In the first half of the last century, deeds of property were drawn up in many places across the United States that contained restrictive racial covenants. Their purpose was to bar African Americans from ever owning the property so restricted. These have been of no legal effect since 1948, when the U.S. Supreme Court ruled them unenforceable in the case of Shelley v. Kraemer.
A recent publication exploring this phenomenon in Monroe County stated that “Covenants were attached to homes in Rochester and each of the towns surrounding the city, from Brighton to Pittsford.” Its footnote supporting this statement included no examples in Pittsford (https://www.rochestersubway.com/topics/wp-content/uploads/Confronting-Racial-Covenants_Yale-City-Roots-Guide_2020-7-31.pdf at page 17). Elsewhere it includes a map of the Rochester area depicting sites of such restrictions, but without labeling them as to place or providing citations to support or identify the map’s references.
Nevertheless, it is entirely possible that the language of such covenants, though void for 72 years, could remain in old deeds in the chain of title of properties in Pittsford. Many homeowners who discover these relics in their chain of title understandably want them removed.
To determine if there is a discriminatory covenant that once applied to your property:
Check your home property records to find your Abstract of Title. This is a sizeable legal document that includes the complete history of ownership and any restrictions affecting your property. The Abstract of Title is where you would find any restrictive covenants for your property. It sometimes begins with a copy of your property deed.
If you don’t have your Abstract of Title, the attorney who conducted your home purchase closing may have a copy or may inform you how to obtain one. The bank holding your mortgage may also have this information. An Abstract of Title is often stored by the local title company that prepared it.
To remove such a covenant from the record of title, you can revoke it pursuant to the legal process outlined in the covenant itself, if one is specified. If no specific process is stated, you’ll need to consult legal counsel to determine how the restriction can be amended. You’ll then need to draft an amendment and file it with the Monroe County Clerk's Office.

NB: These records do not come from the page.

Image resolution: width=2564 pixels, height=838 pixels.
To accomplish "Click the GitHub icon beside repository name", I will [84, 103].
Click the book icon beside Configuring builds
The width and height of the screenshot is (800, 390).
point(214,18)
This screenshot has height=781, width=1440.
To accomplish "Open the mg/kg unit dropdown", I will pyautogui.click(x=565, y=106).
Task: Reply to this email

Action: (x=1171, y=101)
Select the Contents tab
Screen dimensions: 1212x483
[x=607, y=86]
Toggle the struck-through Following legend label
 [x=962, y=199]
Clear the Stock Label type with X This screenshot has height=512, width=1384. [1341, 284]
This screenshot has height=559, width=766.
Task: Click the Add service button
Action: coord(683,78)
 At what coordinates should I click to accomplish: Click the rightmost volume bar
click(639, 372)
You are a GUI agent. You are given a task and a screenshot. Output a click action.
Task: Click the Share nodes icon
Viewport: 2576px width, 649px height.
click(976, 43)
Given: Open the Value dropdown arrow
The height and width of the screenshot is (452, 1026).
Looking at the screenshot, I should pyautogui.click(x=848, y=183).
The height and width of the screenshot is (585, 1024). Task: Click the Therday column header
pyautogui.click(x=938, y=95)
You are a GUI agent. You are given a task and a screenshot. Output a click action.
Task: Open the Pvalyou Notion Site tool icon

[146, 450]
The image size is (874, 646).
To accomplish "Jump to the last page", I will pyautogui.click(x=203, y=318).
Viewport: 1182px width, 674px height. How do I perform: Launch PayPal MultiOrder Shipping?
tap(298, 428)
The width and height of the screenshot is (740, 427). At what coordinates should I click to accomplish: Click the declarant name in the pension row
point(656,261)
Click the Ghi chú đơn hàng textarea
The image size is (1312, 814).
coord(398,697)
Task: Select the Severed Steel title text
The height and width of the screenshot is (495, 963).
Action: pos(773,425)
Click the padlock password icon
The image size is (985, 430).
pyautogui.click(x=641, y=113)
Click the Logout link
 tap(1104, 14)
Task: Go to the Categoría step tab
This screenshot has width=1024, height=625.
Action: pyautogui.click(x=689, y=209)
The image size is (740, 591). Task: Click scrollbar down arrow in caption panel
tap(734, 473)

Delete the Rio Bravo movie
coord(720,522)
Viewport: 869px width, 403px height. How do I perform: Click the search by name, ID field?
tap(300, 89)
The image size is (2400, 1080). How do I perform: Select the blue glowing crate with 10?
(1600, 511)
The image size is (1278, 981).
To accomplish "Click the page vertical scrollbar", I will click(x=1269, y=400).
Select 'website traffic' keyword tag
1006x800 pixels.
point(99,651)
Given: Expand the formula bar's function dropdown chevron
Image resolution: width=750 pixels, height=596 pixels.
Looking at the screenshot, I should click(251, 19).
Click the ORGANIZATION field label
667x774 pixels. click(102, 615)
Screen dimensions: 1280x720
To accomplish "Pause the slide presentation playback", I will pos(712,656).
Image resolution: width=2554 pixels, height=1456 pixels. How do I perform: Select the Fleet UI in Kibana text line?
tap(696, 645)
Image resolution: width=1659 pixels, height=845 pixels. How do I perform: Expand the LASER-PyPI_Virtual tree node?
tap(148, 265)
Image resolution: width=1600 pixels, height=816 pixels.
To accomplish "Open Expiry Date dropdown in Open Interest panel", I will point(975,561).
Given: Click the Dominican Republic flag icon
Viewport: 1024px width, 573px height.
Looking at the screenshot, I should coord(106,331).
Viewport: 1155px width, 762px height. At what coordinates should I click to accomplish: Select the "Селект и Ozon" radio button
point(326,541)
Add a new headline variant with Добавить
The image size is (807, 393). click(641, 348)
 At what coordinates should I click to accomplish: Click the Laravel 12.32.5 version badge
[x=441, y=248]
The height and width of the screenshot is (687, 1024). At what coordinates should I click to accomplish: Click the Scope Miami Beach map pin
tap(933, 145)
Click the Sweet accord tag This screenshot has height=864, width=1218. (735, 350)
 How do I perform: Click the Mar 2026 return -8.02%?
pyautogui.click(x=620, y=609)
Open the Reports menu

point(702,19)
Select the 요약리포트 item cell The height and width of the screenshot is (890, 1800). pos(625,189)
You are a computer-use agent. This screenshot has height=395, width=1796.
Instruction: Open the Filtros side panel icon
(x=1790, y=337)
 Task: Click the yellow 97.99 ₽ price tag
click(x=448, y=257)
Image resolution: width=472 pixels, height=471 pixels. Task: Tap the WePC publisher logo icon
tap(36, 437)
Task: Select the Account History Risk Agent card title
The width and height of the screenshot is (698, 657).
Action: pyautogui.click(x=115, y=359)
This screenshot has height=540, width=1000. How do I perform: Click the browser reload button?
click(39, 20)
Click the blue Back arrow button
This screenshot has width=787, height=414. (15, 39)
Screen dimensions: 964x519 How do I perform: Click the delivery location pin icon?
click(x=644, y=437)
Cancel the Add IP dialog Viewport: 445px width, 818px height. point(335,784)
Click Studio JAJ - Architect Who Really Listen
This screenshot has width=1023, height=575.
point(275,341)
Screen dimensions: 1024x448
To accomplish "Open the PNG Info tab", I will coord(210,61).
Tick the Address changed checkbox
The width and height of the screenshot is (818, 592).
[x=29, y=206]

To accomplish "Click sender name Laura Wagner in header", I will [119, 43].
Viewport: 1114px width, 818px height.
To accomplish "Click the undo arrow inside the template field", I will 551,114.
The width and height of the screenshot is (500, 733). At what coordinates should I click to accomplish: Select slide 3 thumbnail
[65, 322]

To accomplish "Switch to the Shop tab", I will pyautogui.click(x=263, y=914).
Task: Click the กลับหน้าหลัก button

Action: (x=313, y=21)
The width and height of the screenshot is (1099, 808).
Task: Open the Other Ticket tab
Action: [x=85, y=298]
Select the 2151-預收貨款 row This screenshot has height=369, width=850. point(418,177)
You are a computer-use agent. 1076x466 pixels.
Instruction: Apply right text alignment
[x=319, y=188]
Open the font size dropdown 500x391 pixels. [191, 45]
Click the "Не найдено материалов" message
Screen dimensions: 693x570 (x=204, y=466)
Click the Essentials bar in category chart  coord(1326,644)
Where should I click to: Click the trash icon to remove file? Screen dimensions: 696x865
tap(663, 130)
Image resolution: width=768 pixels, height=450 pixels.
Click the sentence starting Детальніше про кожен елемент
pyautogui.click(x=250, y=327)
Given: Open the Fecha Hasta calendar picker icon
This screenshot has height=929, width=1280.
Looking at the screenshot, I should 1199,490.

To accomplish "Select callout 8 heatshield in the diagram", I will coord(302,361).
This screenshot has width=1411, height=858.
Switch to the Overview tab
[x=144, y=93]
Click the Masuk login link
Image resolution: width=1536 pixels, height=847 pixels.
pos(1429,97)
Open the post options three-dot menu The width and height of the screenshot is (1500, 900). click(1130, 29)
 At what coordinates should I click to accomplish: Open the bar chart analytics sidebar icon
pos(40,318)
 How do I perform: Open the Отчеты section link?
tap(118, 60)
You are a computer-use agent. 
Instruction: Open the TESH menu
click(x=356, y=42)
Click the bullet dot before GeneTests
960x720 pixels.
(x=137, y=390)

Just as Town governments had no role in the drafting, provisions, or recording of deeds to private homes, they do not have any role or authority in amending any such deeds, nor do they ordinarily have need to see them or retain copies of them. So making a change is up to each homeowner. The sources of information about any particular property are the Abstract of Title, the title company, or the Monroe County Clerk’s Office.
A neighborhood in Brighton recently got together to remove historic discriminatory covenants that once burdened their properties. They’ve placed online what they learned and how they did it. You’ll find it here:
Ensuring that Pittsford remains a welcoming place for all is a commitment long-held by our Town government and cherished by our community members.